Exercise requirements>
Output all of the records word for word and drop the images.

Exercise data>
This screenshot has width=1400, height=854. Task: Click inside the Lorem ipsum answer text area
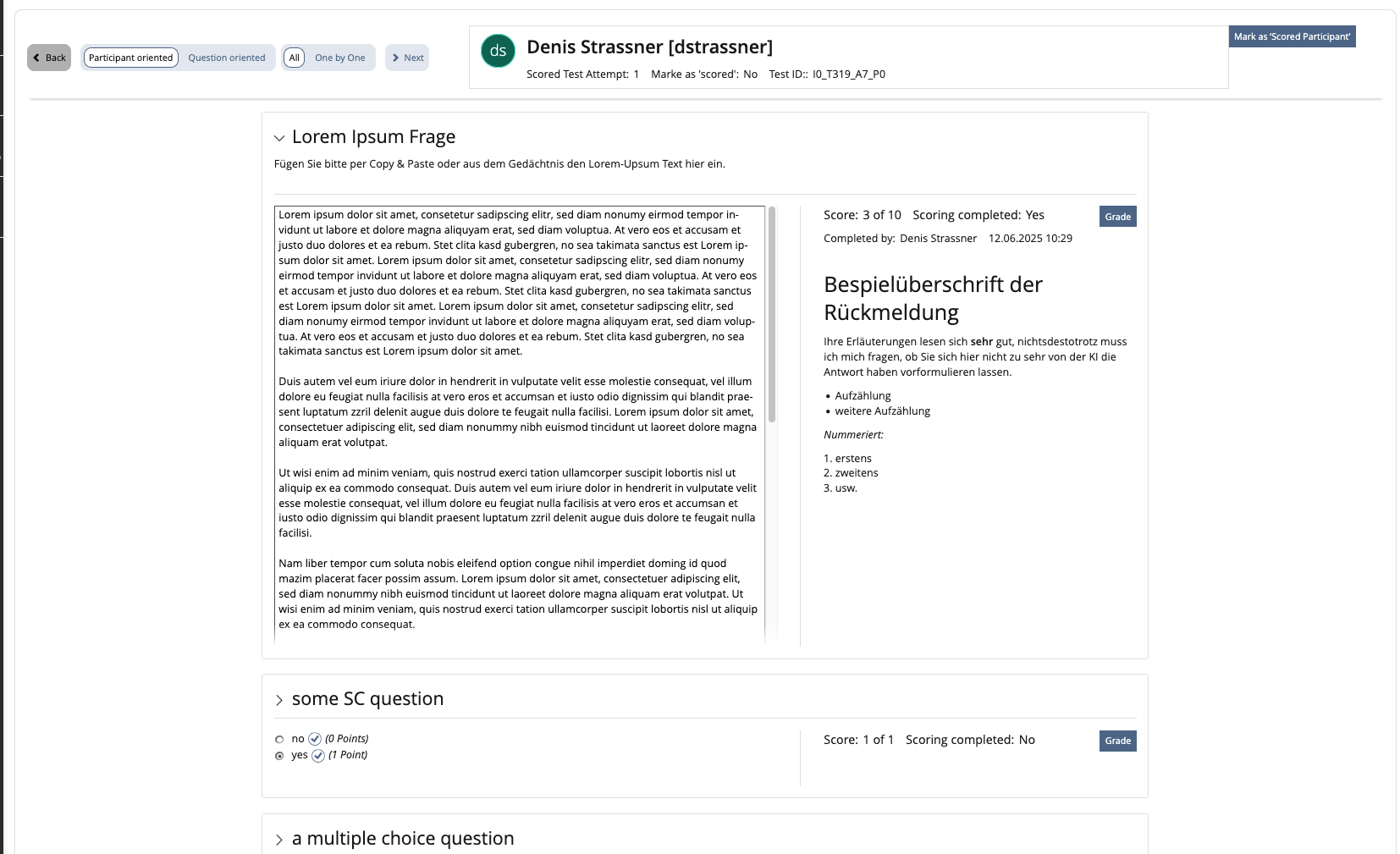(518, 423)
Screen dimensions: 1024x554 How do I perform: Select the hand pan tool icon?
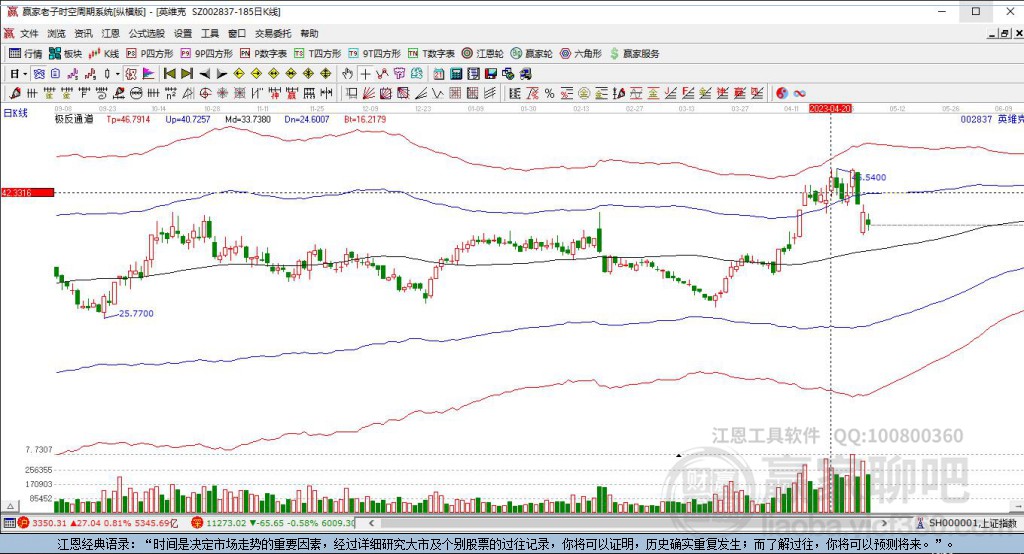point(347,73)
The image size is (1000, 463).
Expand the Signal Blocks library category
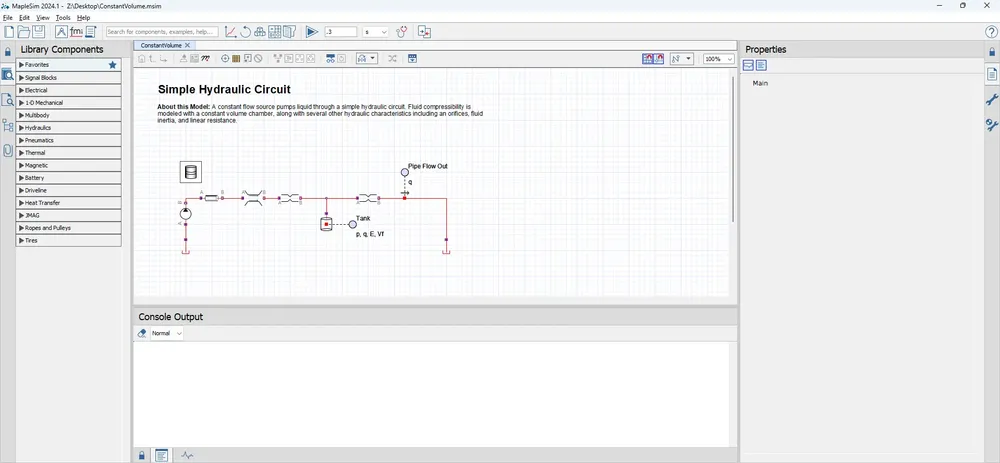point(68,77)
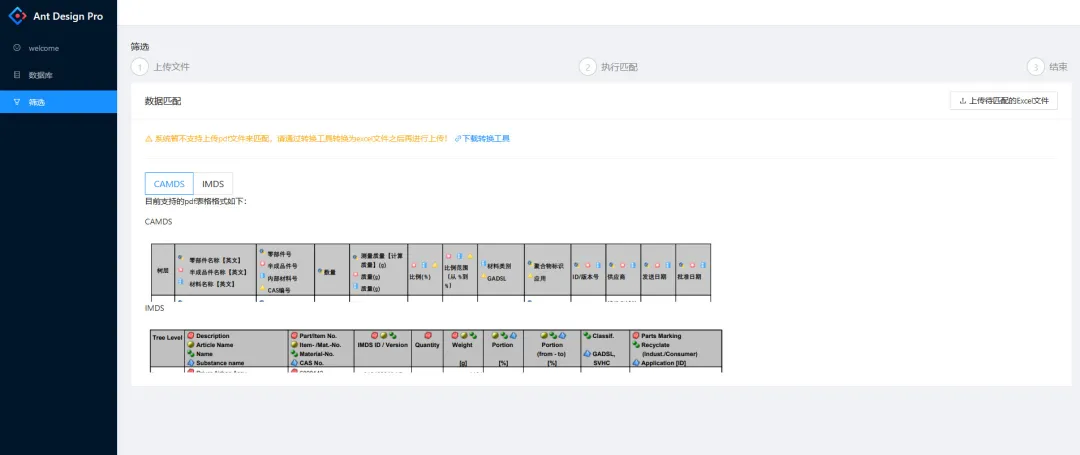Click the CAMDS table format preview image

430,271
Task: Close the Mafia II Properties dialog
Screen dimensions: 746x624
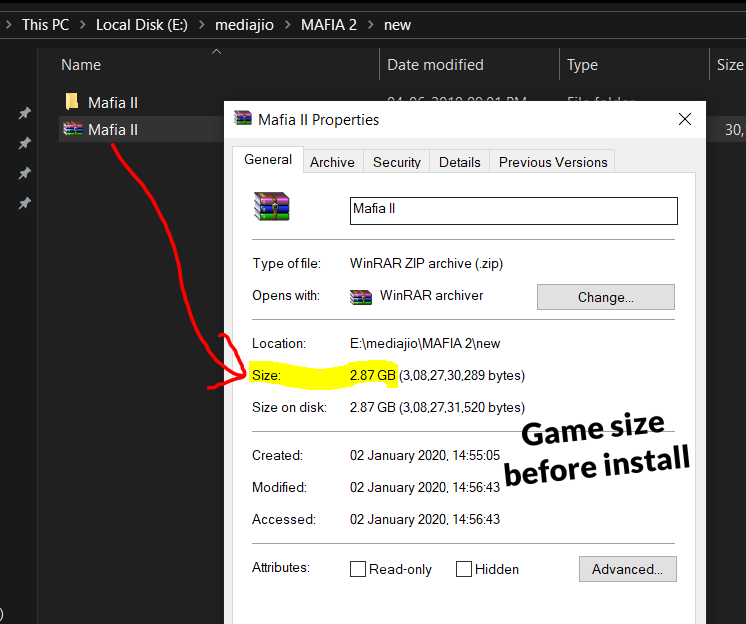Action: point(685,119)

Problem solution>
This screenshot has width=1400, height=854. Task: Click inside the Lorem ipsum answer text area
(518, 423)
Screen dimensions: 1024x554 How do I perform: Select the hand pan tool icon?
point(347,73)
The image size is (1000, 463).
Expand the Signal Blocks library category
point(68,77)
Click the CAMDS table format preview image

430,271
Task: Close the Mafia II Properties dialog
Screen dimensions: 746x624
Action: point(685,119)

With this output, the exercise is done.